Echo the items from the line containing "You are a computer-use" through the line containing "pos(357,551)", keeping every character as it stands.

### Task input ###

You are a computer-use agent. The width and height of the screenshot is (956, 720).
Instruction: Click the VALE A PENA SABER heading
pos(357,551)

###
### Task input ###

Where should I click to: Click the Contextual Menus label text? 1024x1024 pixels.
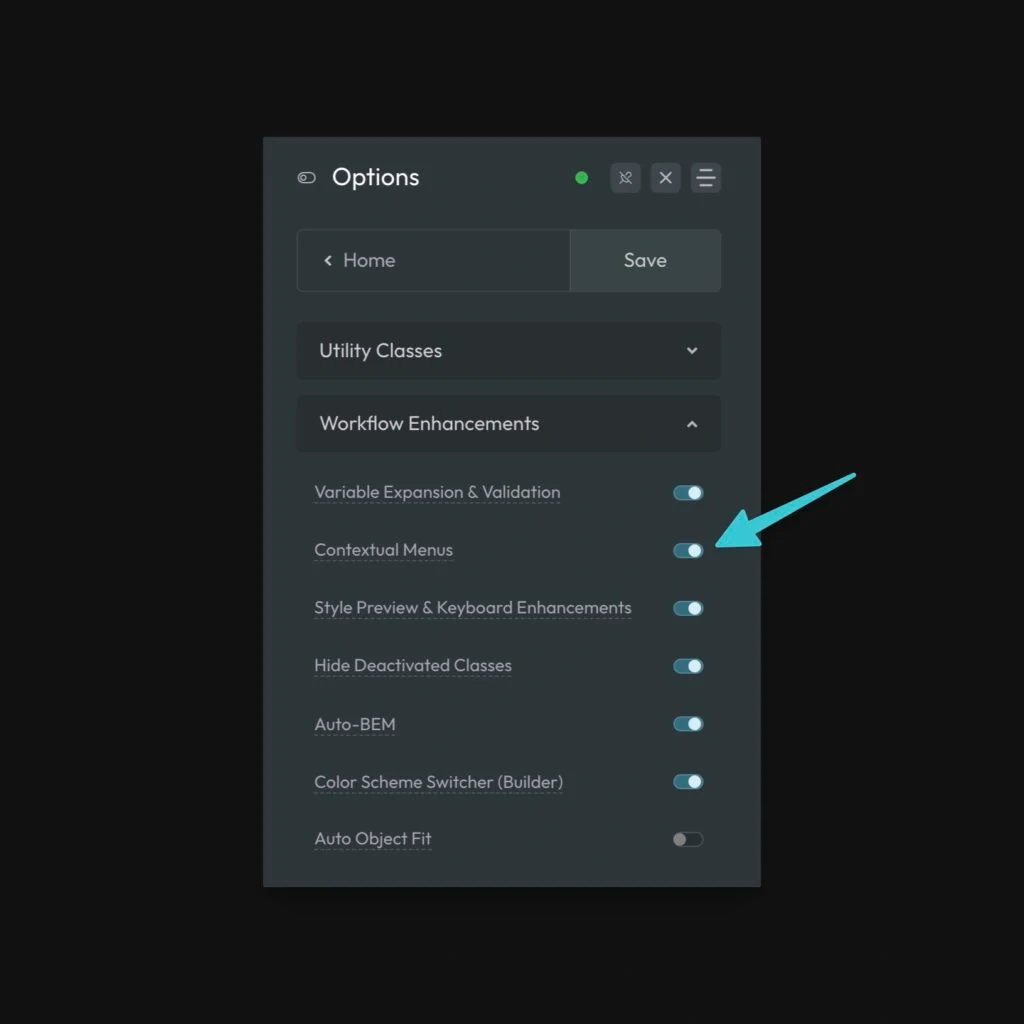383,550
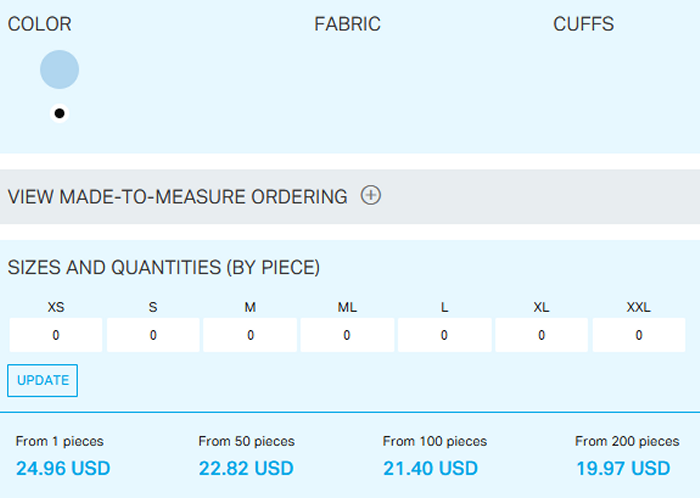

###

- Task output
You are a computer-use agent. The width and height of the screenshot is (956, 720).
Instruction: Click the VALE A PENA SABER heading
pos(357,551)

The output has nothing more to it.